I didn’t do anything differently. That’s what I want you to know.
I ate bananas when I was pregnant and I had uncomplicated deliveries and I loved them both the same.
Still, they are wildly different.
What am I trying to get at here? I don’t exactly know myself.
I was proud to see my oldest child walk through the auditorium in his khaki pants and his plaid shirt and his easy smile.
At the same time, I am proud of the son who goes to a special school and carefully takes his medicine at night and toasts his waffles in the morning.
In a culture determined to divide between spectators and stars, where does this boy land?
The boy who cannot whisper but bakes chocolate cake from scratch?
The boy who cannot comprehend the idea of a mortgage, or a lease, or renting an apartment?
I am constantly looking for ways to honor him, and I refuse to believe I am alone in this.
I refuse to believe I am the only one raising a child who does not fit the cultural norm or the academic structure or the expectations of society.
Jack is not an athlete.
He did not make the honor roll.
He never ran for Student Council.
He won’t take the SAT or go to the prom. He may never have the chance accept an award onstage.
Still, he is important.
He is whole, and right, and good.
I know this, but I cannot seem to shake the idea that the world does not quite grasp it.
After all, I used to think success meant following a certain trajectory: high school, college, career, marriage, family.
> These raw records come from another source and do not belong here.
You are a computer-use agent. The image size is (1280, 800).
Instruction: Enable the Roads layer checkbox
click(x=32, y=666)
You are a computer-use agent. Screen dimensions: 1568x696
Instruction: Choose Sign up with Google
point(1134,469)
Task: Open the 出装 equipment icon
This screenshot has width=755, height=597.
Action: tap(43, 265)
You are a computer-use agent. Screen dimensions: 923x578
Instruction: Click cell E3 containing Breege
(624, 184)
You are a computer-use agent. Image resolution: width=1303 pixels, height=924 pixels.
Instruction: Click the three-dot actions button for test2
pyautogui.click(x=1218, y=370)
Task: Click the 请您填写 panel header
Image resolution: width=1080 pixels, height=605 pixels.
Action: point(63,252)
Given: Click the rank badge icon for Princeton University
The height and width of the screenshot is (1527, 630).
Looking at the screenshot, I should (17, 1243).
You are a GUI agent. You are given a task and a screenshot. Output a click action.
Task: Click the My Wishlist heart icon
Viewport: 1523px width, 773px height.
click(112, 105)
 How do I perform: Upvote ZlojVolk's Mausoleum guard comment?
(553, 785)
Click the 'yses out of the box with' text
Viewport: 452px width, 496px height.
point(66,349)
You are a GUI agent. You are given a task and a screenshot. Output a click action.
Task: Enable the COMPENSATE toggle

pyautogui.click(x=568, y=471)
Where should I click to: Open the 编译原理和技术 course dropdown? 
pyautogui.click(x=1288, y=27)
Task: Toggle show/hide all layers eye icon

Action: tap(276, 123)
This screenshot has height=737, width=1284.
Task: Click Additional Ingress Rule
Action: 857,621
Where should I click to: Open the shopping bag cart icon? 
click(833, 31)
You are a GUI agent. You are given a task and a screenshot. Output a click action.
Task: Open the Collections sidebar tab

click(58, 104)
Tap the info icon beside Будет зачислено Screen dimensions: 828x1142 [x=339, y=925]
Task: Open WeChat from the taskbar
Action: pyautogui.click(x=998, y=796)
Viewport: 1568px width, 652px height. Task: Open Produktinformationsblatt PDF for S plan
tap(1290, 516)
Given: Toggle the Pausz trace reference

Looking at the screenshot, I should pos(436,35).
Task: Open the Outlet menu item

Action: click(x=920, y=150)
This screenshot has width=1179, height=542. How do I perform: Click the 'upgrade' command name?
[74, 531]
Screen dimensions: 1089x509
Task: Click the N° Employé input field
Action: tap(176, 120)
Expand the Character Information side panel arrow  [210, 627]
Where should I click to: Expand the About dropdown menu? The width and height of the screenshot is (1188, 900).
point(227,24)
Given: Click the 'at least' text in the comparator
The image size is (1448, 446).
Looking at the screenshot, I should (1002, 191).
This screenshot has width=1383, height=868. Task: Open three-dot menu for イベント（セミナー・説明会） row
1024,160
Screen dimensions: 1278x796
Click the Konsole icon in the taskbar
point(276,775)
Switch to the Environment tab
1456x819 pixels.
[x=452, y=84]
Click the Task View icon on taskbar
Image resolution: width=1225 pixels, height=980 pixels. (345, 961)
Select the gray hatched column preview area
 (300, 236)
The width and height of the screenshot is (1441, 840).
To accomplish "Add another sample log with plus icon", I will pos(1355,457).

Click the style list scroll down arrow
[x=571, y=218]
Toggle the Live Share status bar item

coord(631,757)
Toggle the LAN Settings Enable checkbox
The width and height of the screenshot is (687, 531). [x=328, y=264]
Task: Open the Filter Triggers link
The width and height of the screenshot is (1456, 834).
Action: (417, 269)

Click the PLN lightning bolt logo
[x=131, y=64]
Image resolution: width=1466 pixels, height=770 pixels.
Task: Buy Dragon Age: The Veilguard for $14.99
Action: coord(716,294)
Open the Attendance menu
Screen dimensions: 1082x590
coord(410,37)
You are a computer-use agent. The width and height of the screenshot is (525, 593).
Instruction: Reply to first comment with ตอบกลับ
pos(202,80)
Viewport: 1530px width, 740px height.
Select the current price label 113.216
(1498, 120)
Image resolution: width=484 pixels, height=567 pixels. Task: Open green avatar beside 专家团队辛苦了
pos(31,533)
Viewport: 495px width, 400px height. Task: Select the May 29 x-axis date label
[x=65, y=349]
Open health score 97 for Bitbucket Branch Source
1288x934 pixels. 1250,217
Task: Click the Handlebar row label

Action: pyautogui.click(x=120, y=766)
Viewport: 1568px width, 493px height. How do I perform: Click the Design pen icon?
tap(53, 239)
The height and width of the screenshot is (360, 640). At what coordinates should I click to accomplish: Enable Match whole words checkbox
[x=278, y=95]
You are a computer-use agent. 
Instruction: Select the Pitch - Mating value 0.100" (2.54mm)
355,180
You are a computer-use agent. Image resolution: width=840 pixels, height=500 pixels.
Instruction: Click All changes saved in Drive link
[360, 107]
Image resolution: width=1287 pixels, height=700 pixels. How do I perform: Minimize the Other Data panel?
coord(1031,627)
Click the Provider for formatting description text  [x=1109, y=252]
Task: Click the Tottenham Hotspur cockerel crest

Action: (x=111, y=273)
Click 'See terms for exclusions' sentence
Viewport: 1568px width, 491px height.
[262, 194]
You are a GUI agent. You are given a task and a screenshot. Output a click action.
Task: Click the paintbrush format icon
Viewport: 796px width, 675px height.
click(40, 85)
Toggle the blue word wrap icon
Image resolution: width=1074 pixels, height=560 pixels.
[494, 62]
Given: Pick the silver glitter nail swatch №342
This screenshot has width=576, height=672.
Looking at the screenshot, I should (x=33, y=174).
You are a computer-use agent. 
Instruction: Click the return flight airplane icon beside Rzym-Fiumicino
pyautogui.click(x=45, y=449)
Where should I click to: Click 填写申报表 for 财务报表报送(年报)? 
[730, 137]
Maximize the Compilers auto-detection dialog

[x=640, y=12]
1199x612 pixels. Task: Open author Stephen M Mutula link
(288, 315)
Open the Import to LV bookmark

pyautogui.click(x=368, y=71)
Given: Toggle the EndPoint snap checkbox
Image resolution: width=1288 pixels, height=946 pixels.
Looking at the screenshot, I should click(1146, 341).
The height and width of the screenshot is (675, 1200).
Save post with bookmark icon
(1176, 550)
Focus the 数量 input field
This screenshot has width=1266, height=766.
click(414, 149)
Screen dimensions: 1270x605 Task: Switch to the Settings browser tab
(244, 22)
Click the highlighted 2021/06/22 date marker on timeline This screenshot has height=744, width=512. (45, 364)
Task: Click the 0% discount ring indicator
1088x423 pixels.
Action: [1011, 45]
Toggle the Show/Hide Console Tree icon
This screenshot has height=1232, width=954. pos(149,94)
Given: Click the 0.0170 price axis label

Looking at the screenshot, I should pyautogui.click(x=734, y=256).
But I have this boy now and his dreams are like so many twinkling lights scattered across a purple sky. They are elusive and luminous and bright and difficult. He cannot quite hold them in the palm of his hand.
But they are real to him. That’s the thing.
He wants to be a record producer and maybe live in California.
He wants to learn how to use an immersion blender.
He wants to live an ordinary life.
I cannot see one and not the other.
I worry one will have a hard time making friends in college.
I worry the other won’t make a friend at all.
I am scared one will move away to the big city of Philadelphia and never come back.
I am scared the other may never leave home.
How do we make room for every learner, dreamer, planner, student?
I mean, we have awards for the most valuable player and good sportsmanship and good grades.
What about him? I want to ask.
What about the boy with the lifelong diagnosis?
Where is his award for simply walking out the door in the face of crushing anxiety?
Where is the trophy for keeping still in church and looking people in the eye and and attempting to read at grade level?
What about us? I want to shout.
What about those of us who raise the quirky, the complicated, the misunderstood, the unseen?
We did everything that was asked.
We went to the meetings.
We sat at the table and listened to reports and asked for more speech therapy and compromised when it came to inclusion.
We broke and we healed and we broke again.
And then we went to work.
We sat at the dinner table and tried to get them to eat and we told social stories until we were blue in the face.
We celebrated the small milestones while our peers raced ahead into the stratosphere of driver’s ed and diplomas.
We are the mother of many dragons.
We are as committed to our joy as we are our fear.
We have lived parenthood one moment at a time—searching for the meaning and the purpose and the future of a diagnosed child.
For me, for now, this is the tale of two brothers who will live a life of wonder, and delight, and joy, each in their own way.
Every once while, they blur the lines between spectator and star.
Jack, this cake is amazing.
Yes. For I made it. For you. For your award.